Conventional family wisdom is that the Jolletts were from the Alsace and Lorraine regions of France. That’s our story and we’re sticking to it. I’m not trying to write history, but I have every reason to believe the Jolletts did indeed come from France.
The first indication of a French connection is the 1748 land grant of 61.5 acres in Spotsylvania County, Virginia, to James Jolet. The spelling has “France” written all over it. If indeed it’s French, it was pronounced “Jo-LAY.”
The second indication is that the largest concentration of Jolletts is in Canada and in Louisiana, both with strong French ties. To date I have been unable to connect my line to any of those Jolletts. My confirmed Jolletts are from Spotsylvania, Culpeper, Orange, and Greene Counties, Virginia. They also moved into Rockingham and Page Counties. Some of the Jollett women from the early 1800s married and moved to West Virginia, Ohio, and Indiana, but obviously the Jollett name disappeared into names like Sampson and Marsh.

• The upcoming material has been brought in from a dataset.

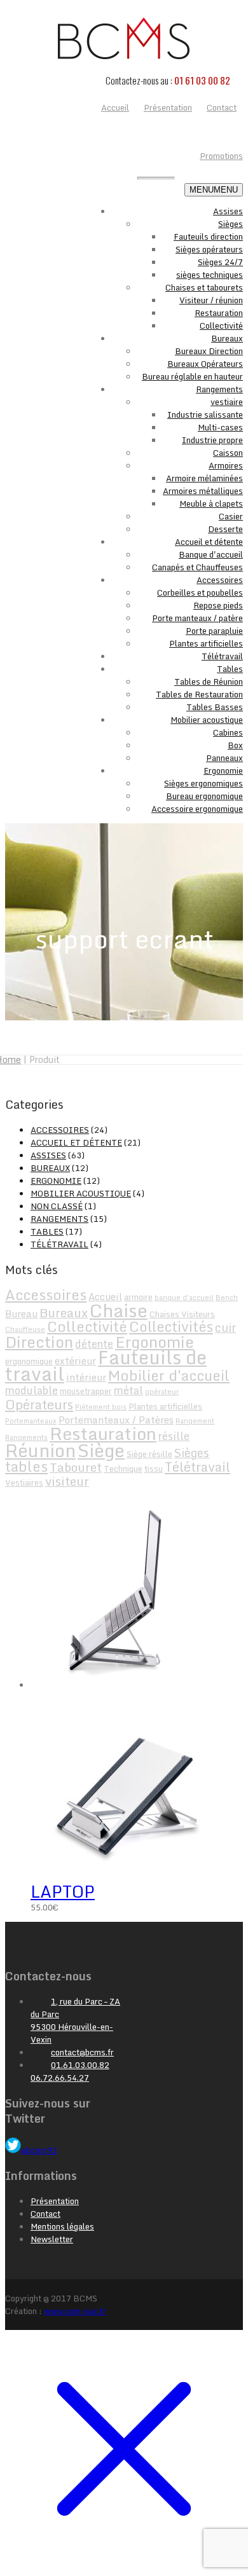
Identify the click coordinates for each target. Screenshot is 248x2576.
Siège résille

Searching for the Jolletts has been frustrating because there seems to be so few records. When someone suggested that I consider looking at similar family names like Jolly and Jolliff, I discounted that idea because I had looked at enough resources to know that the Jolliffs were early settlers along the Northern Neck and Tidewater areas of Virginia; there were no Jolliffs in the counties where Jolletts were known to live. I was convinced these were totally different families. But I have since been forced to rethink that suggestion.
It’s easy to see how the forces of lazy pronunciation and non-standardized spelling would collide to create the name “Jolley” or “Jolly” out of “Jolet.” In 1760 James Jolly purchased 127 acres in Culpeper County, Virginia, and sold the same in 1777, this time his name appearing as Jollet.
Then there’s Morriss / Morrice of Westmoreland County, Virginia on the Northern Neck whose name appears in deeds, wills, and county orders in the early-mid 1700s as Jolly, Jolley, Jollott, Jollit, and Jolliffe. What more proof do I need that these families are potentially connected?
My search for the Jolletts has expanded beyond a few counties to consider more varied spellings. Which is more frustrating – finding too few or too many possible ancestors?